» Assignment:
All lines from the opening of the entries below through the line containing "Task: Click the 2:54 PM timestamp" must be output exactly as they appear, with no other lines.

[Input material Boundary: Start]

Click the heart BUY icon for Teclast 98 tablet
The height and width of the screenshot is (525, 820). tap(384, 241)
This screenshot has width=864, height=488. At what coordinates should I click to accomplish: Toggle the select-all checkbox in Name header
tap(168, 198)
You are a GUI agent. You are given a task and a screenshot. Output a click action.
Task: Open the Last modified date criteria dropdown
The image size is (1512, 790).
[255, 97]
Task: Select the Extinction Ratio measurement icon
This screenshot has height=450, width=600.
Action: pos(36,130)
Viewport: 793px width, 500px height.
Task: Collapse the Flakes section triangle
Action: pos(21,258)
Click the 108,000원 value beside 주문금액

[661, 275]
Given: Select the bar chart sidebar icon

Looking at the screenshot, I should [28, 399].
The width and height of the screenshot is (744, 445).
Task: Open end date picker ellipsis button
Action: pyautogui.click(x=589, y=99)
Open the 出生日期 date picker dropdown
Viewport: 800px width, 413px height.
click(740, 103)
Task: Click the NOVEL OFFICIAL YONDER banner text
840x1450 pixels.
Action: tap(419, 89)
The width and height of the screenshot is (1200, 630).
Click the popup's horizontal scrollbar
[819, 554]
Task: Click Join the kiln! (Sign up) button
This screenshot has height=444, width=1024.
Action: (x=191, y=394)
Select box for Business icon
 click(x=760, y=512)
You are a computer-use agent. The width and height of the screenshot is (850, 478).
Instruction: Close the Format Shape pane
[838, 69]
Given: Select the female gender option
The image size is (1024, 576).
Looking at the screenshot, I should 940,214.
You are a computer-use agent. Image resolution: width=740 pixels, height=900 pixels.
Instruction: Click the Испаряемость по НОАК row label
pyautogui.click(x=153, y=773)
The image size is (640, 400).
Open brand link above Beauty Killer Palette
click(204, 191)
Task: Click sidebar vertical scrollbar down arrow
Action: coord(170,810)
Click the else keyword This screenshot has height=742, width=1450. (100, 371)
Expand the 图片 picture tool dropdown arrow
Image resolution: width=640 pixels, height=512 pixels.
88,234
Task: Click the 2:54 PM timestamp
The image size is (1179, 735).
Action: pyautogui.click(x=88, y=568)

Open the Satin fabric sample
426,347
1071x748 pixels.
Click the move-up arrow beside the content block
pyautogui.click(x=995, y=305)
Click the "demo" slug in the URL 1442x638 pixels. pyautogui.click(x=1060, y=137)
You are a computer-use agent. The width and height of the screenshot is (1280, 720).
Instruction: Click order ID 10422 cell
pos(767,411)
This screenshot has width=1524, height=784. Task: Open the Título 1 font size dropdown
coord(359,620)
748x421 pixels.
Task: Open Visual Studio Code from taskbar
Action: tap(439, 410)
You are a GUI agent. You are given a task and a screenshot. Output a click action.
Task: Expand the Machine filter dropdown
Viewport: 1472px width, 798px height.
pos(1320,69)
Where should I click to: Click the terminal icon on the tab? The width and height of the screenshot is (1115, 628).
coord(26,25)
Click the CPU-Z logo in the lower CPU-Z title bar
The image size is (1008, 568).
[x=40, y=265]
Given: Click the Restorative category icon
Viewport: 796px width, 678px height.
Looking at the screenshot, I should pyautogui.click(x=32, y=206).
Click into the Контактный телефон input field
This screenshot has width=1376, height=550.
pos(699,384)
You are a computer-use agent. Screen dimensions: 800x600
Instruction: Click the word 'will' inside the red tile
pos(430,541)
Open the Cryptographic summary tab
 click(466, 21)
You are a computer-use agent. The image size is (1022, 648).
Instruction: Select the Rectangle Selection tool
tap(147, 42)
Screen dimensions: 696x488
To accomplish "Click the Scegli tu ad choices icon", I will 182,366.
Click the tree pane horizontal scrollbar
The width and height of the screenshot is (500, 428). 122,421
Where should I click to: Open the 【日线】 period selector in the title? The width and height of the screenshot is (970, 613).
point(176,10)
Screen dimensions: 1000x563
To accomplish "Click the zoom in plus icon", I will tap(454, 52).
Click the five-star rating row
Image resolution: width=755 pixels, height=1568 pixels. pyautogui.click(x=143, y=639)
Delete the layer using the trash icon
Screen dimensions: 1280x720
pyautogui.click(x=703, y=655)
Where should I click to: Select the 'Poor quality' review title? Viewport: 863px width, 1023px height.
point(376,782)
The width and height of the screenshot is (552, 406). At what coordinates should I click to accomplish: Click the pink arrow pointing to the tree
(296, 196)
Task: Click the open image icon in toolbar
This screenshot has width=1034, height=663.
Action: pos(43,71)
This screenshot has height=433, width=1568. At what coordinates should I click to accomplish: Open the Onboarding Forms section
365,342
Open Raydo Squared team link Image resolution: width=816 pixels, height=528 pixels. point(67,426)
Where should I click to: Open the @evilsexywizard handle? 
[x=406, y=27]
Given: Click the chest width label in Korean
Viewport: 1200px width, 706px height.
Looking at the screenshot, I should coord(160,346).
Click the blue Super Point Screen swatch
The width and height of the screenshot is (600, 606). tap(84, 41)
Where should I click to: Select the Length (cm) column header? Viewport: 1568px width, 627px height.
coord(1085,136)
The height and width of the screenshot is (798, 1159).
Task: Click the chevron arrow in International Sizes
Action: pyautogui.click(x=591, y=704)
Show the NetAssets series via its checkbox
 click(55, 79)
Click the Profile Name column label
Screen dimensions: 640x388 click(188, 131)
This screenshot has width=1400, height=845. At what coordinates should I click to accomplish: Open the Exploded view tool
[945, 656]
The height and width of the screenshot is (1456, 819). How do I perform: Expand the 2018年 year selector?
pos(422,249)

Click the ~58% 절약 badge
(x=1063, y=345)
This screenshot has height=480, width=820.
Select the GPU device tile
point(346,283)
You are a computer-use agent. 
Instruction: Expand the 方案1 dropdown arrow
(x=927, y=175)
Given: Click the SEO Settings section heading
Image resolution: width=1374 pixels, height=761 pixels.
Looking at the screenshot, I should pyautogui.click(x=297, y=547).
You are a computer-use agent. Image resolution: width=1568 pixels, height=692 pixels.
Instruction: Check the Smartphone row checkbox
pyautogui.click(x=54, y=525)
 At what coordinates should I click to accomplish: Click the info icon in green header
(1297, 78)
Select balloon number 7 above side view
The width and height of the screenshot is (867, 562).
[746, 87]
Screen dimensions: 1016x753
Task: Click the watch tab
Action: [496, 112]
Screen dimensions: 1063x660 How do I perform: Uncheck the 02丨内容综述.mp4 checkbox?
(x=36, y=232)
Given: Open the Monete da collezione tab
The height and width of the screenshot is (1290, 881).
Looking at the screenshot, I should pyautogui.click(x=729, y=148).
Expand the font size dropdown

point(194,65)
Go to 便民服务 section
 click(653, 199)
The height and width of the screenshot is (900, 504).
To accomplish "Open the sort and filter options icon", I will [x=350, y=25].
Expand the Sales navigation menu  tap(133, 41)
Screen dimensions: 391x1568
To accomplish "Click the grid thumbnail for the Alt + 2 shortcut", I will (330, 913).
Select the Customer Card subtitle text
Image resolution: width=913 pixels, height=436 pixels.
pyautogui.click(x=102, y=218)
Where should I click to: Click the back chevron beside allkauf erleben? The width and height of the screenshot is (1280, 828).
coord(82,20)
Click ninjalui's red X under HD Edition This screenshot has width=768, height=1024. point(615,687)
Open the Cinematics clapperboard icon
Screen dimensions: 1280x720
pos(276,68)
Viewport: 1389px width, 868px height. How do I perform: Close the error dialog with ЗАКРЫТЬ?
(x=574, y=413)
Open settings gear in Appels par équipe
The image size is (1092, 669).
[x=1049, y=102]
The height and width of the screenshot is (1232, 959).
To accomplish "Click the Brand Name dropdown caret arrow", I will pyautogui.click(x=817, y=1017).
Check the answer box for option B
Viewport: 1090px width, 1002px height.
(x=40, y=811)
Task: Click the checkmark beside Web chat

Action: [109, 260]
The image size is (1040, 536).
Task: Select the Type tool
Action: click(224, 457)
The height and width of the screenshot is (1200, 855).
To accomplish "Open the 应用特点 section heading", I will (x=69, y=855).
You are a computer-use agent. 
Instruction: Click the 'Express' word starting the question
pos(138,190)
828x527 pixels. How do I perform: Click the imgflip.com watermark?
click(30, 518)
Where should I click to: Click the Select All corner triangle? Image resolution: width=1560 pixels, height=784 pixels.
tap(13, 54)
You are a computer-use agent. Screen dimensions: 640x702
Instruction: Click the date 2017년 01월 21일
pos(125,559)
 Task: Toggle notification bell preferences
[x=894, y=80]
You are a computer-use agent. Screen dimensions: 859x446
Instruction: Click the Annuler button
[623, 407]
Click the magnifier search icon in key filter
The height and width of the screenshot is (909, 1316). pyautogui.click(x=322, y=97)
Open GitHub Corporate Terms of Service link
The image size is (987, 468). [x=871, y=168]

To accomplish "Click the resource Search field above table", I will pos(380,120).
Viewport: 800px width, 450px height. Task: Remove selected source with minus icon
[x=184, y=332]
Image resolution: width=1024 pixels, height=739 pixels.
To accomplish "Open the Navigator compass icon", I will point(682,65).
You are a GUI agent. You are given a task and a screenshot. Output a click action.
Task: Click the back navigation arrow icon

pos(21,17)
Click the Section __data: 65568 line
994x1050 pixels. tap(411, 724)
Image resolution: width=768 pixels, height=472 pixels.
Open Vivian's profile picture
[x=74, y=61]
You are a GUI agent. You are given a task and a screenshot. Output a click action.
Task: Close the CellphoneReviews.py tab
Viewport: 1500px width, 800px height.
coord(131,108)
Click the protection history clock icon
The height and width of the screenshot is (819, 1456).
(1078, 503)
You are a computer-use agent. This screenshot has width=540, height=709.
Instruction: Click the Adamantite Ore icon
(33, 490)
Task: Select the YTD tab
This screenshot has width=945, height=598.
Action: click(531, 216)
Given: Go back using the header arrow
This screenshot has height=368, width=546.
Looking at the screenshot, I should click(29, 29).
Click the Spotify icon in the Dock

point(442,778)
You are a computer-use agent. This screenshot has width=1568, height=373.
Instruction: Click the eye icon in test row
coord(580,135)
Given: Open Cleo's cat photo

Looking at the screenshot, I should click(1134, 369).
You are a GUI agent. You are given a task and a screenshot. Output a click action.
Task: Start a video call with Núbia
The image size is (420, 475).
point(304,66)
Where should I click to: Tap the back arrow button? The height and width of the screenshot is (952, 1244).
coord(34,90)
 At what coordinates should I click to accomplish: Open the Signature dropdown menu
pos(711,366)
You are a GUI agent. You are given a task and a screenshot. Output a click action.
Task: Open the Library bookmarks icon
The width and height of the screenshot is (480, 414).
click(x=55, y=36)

[Input material Boundary: End]

» Answer to the problem:
Click the heart BUY icon for Teclast 98 tablet
The height and width of the screenshot is (525, 820). tap(384, 241)
This screenshot has width=864, height=488. At what coordinates should I click to accomplish: Toggle the select-all checkbox in Name header
tap(168, 198)
You are a GUI agent. You are given a task and a screenshot. Output a click action.
Task: Open the Last modified date criteria dropdown
The image size is (1512, 790).
[255, 97]
Task: Select the Extinction Ratio measurement icon
This screenshot has height=450, width=600.
Action: pos(36,130)
Viewport: 793px width, 500px height.
Task: Collapse the Flakes section triangle
Action: pos(21,258)
Click the 108,000원 value beside 주문금액

[661, 275]
Given: Select the bar chart sidebar icon

Looking at the screenshot, I should [28, 399].
The width and height of the screenshot is (744, 445).
Task: Open end date picker ellipsis button
Action: pyautogui.click(x=589, y=99)
Open the 出生日期 date picker dropdown
Viewport: 800px width, 413px height.
click(740, 103)
Task: Click the NOVEL OFFICIAL YONDER banner text
840x1450 pixels.
Action: tap(419, 89)
The width and height of the screenshot is (1200, 630).
Click the popup's horizontal scrollbar
[819, 554]
Task: Click Join the kiln! (Sign up) button
This screenshot has height=444, width=1024.
Action: (x=191, y=394)
Select box for Business icon
 click(x=760, y=512)
You are a computer-use agent. The width and height of the screenshot is (850, 478).
Instruction: Close the Format Shape pane
[838, 69]
Given: Select the female gender option
The image size is (1024, 576).
Looking at the screenshot, I should 940,214.
You are a computer-use agent. Image resolution: width=740 pixels, height=900 pixels.
Instruction: Click the Испаряемость по НОАК row label
pyautogui.click(x=153, y=773)
The image size is (640, 400).
Open brand link above Beauty Killer Palette
click(204, 191)
Task: Click sidebar vertical scrollbar down arrow
Action: coord(170,810)
Click the else keyword This screenshot has height=742, width=1450. (100, 371)
Expand the 图片 picture tool dropdown arrow
Image resolution: width=640 pixels, height=512 pixels.
88,234
Task: Click the 2:54 PM timestamp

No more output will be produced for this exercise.